I liken NVDA's decision to enter the new market of mobile application processors as Intel did in its transition from memory to CPU producer in its early days. Both markets are profoundly deep and profoundly profitable. Whether NVDA can execute as well as Intel did, is a question, but I remain optimistic.
Listening to the conference call, one cannot help but be impressed by the CEO and founder Jensen. He is articulate, highly intelligent, and to the point. There is a distinct absence of "MBA rubbish jargon" that is unfortunately so prevalent among other corporate executives today. He appears to know almost every detail of the business as well as the big picture. I believe NVDA's success so far is definitely not a fluke.
Financials and Valuation
The gross margin of NVDA in the past two years was over 50%. The company invested heavily in R&D. In FY12, the percentage of R&D revenue was a whopping 27%. In comparison, the almighty Intel spent 19% in R&D but that includes the fab, which was not part of NVDA's R&D budget.

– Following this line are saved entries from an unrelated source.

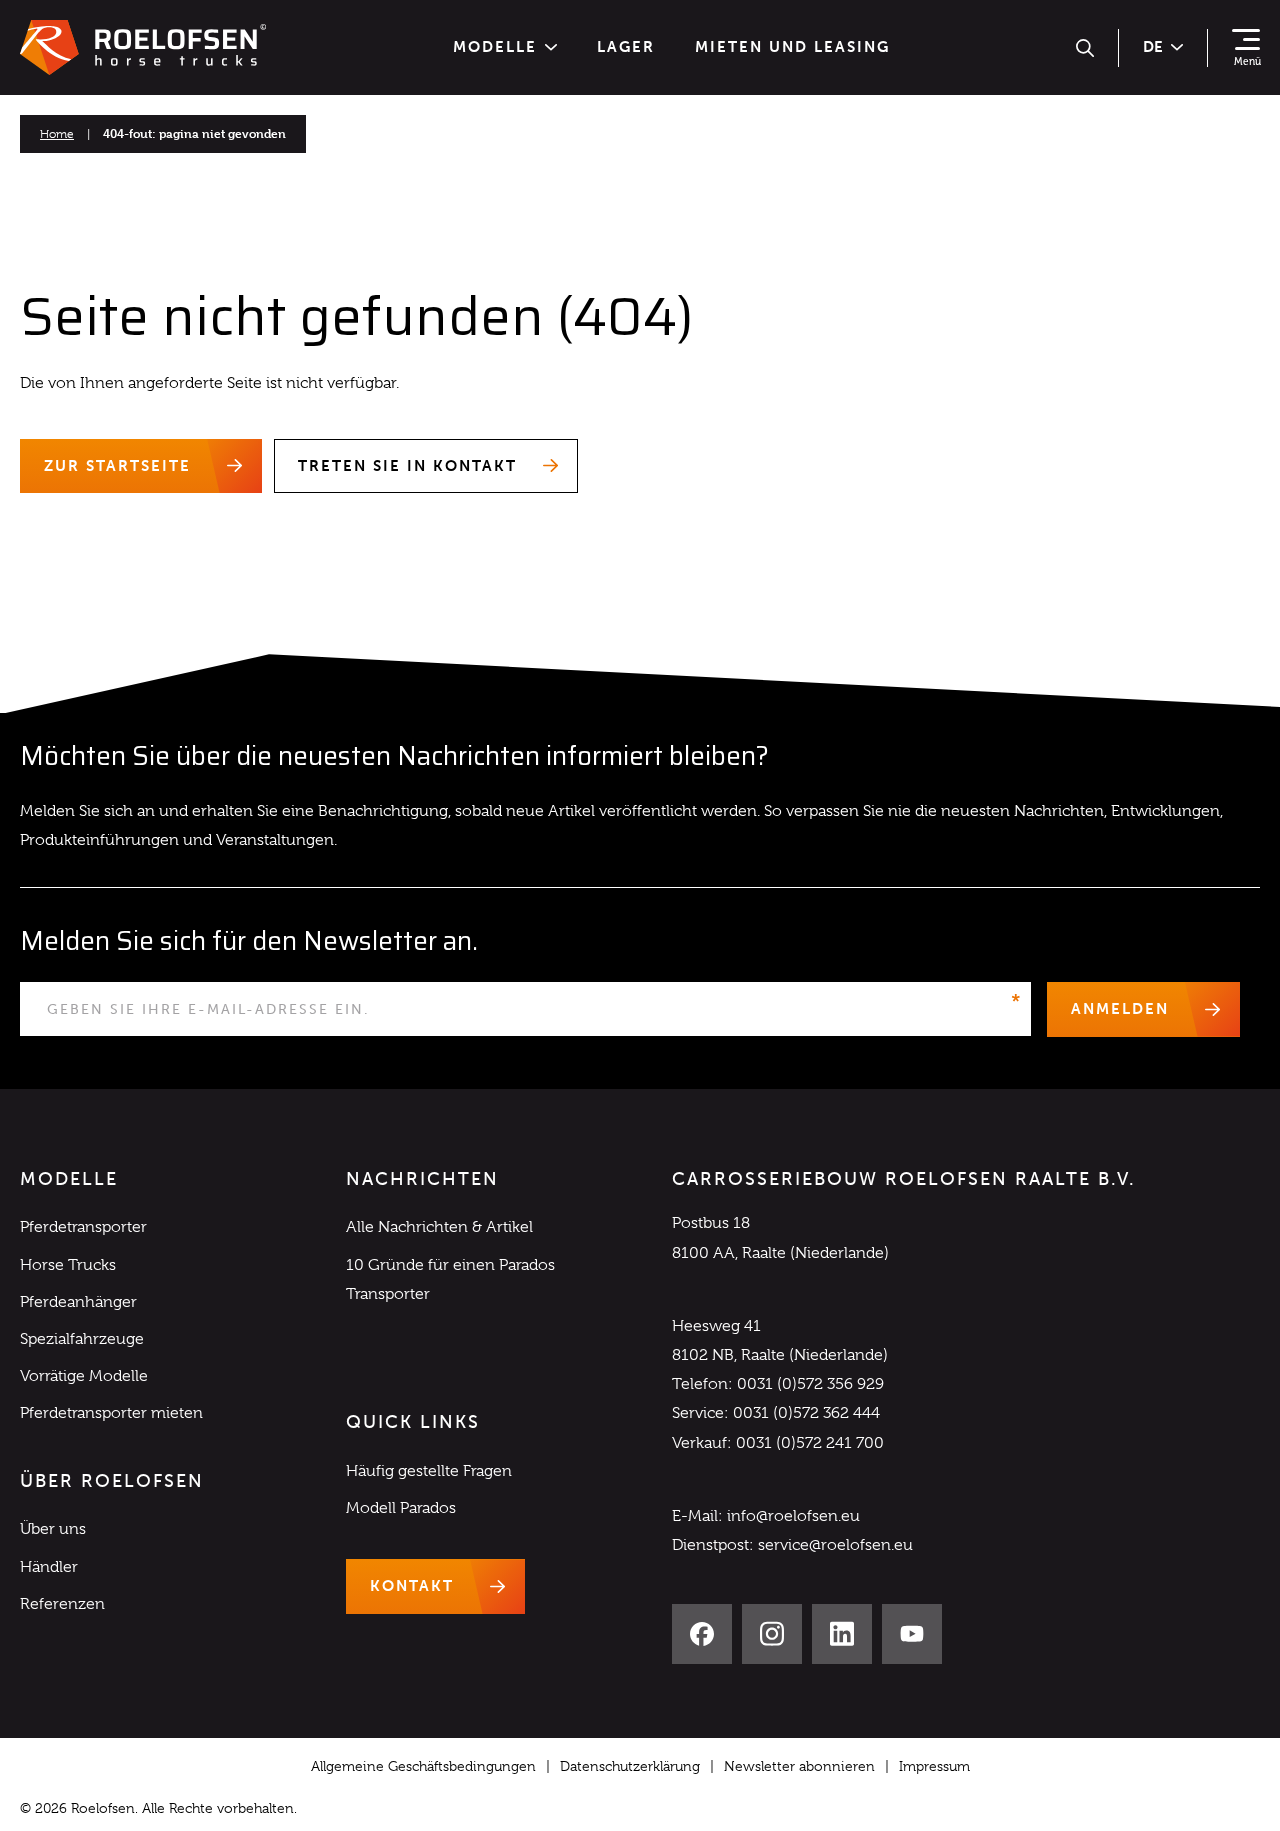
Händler (49, 1567)
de (1153, 47)
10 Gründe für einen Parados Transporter (450, 1279)
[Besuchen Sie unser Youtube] (912, 1634)
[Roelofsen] (143, 48)
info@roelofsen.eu (793, 1516)
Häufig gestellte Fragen (429, 1471)
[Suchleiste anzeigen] (1085, 48)
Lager (626, 47)
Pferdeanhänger (78, 1302)
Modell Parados (401, 1508)
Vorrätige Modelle (84, 1376)
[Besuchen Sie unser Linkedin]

Inevitably, that kind of R&D expense hurts the short-term profitability but maybe it is all worth it if we view this as the ticket at the critical moment of getting into the mobile computing market. The flip side is that if Tegra is proved viable, then the future reward would more than compensate for the current pain.

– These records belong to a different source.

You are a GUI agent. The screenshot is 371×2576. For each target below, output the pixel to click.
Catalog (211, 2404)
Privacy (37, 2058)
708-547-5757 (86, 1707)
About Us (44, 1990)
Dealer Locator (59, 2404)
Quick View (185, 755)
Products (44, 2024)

The current market cap is about $8 billion. Roughly, that's two times revenue, 13 times free cash flow, and two times net tangible book value. The stock price reflects current fair valuation if not considering future growth. But, I believe people are still massively underestimating the potential of the new mobile products. If we give the benefit of doubt regarding Tegra in the future, it could contribute the same amount of revenue and margins as GPU does today in three to four years. That would approximately give a valuation of $30 billion by then, which equates to $60/share, give or take.

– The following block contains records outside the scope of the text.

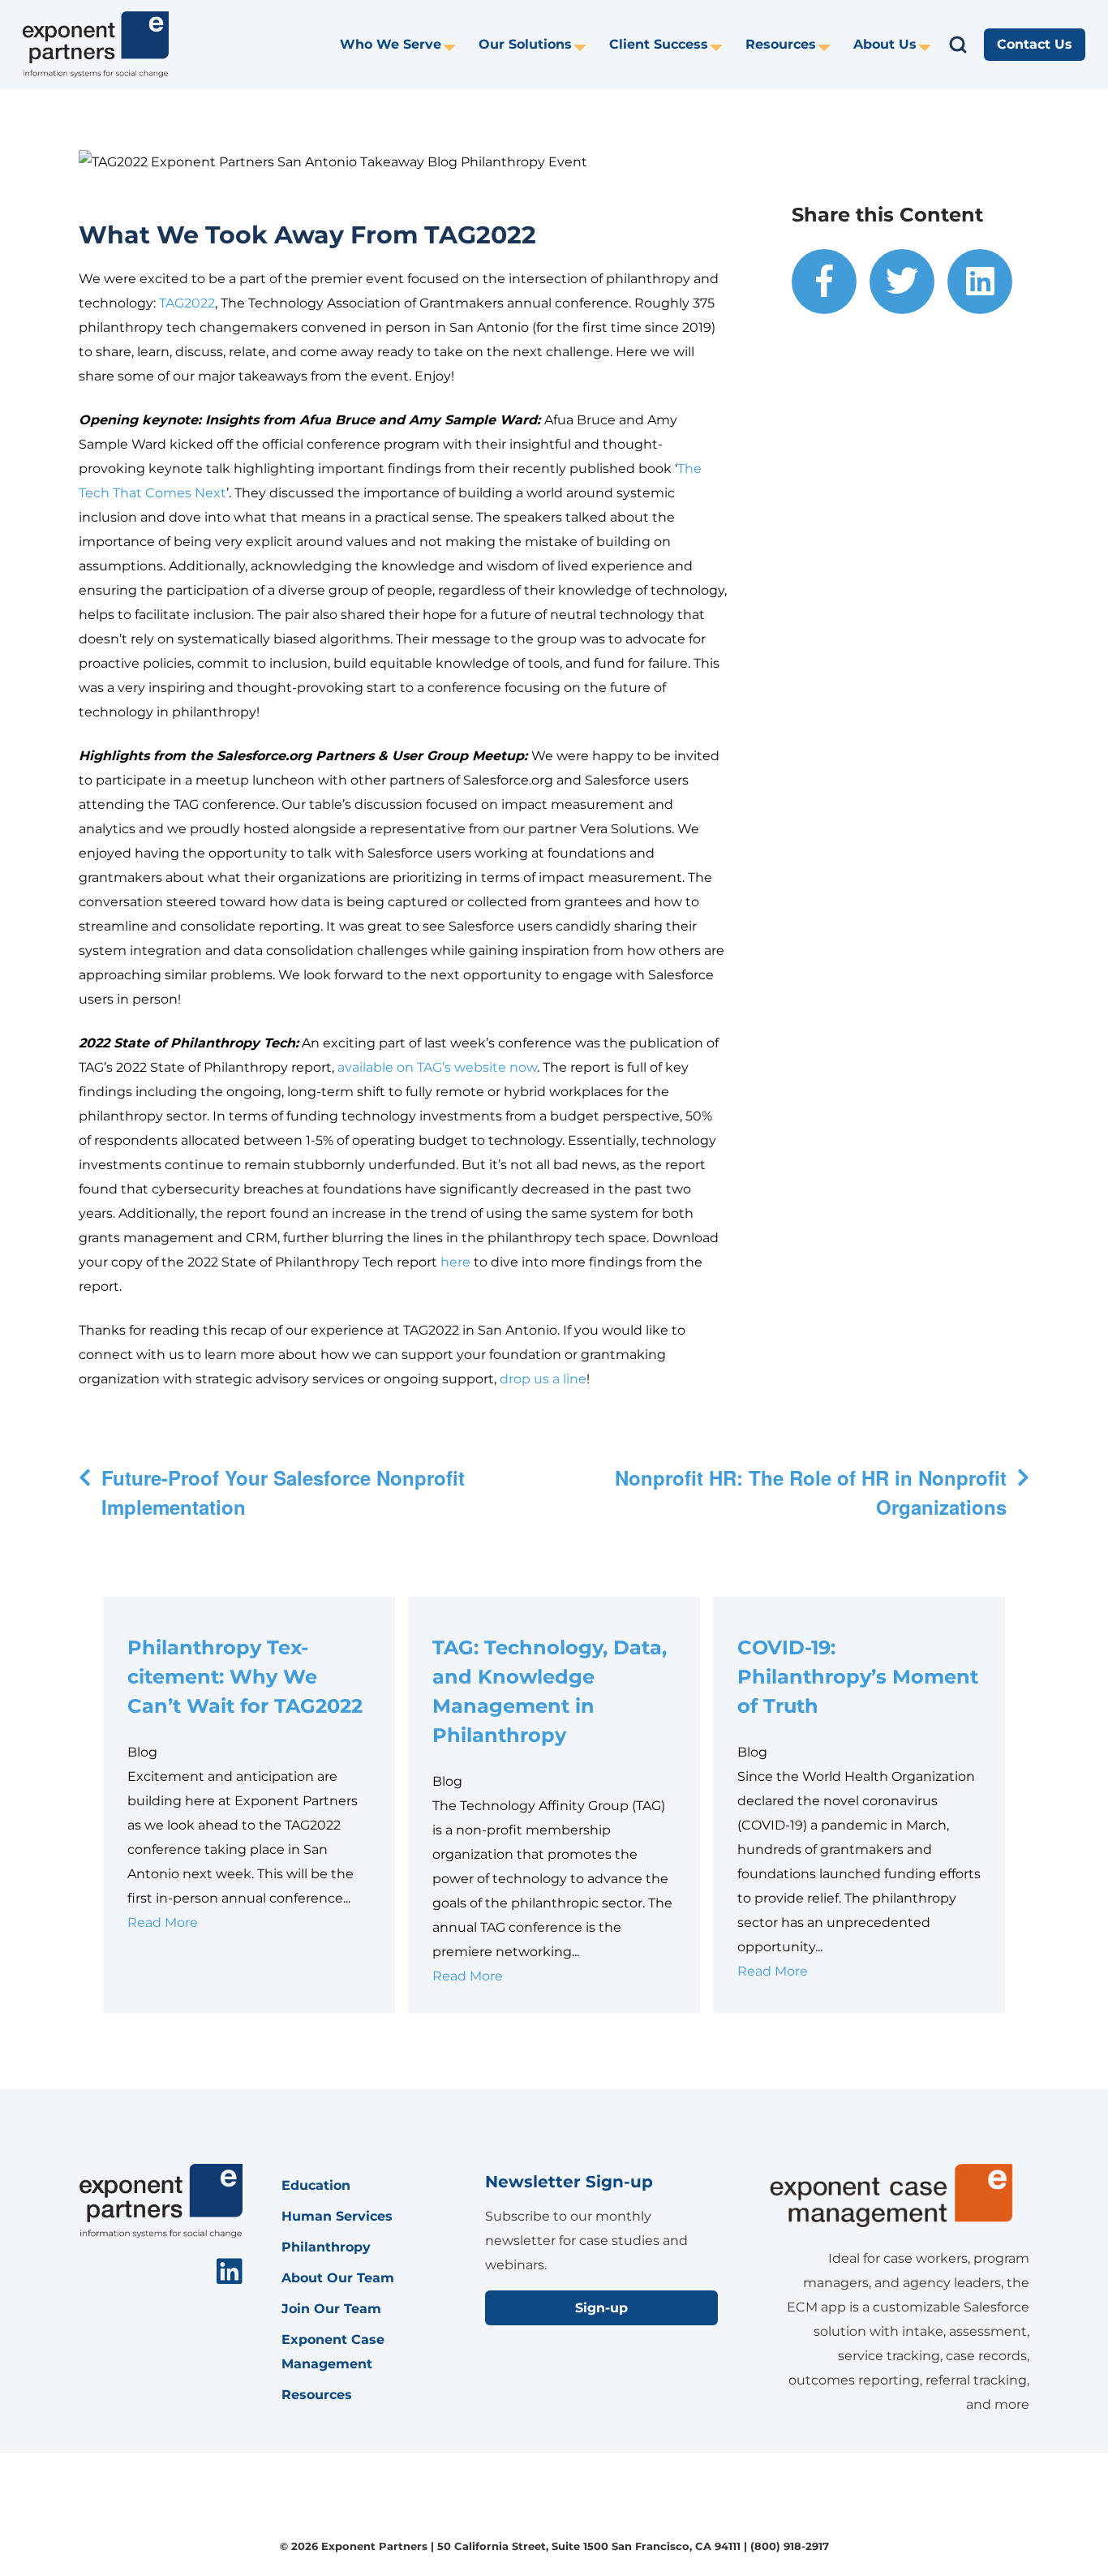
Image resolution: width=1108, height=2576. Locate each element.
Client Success (658, 44)
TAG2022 (187, 303)
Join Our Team (331, 2308)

The solid balance sheet that NVDA enjoys affords both the company and investors to have a longer-term strategy. The net cash book value is approximately $7 to $8 per share, not counting the rich IP portfolio. NVDA has been an underdog for the last couple of years. It has almost become a value stock. This is a story every value investor would die for: value stock with blockbuster growth potential.
Recently management felt the pressure of stock under performance and decided to do something, namely to return $1 billion cash to investors through dividends and buybacks. Normally, this would not be a great thing for tech companies because it signals slow growth. However, in this particular situation I'd rather view it as a catalyst for the share price to vault to another level. The share repurchase is in stunning scale and in a short time frame. Management is determined not to tolerate the languishing of the stock price any more. From a technical viewpoint, the timing is ripe. All the doubters should have cleared the deck by now.
Given the strategic technical position of NVDA, I wouldn't be surprised to see a suitor, especially from Japanese tech giants. Japanese tech companies are so behind the curve they should be desperate to find an acquisition to latch onto.
It just makes sense to invest in NVDA today.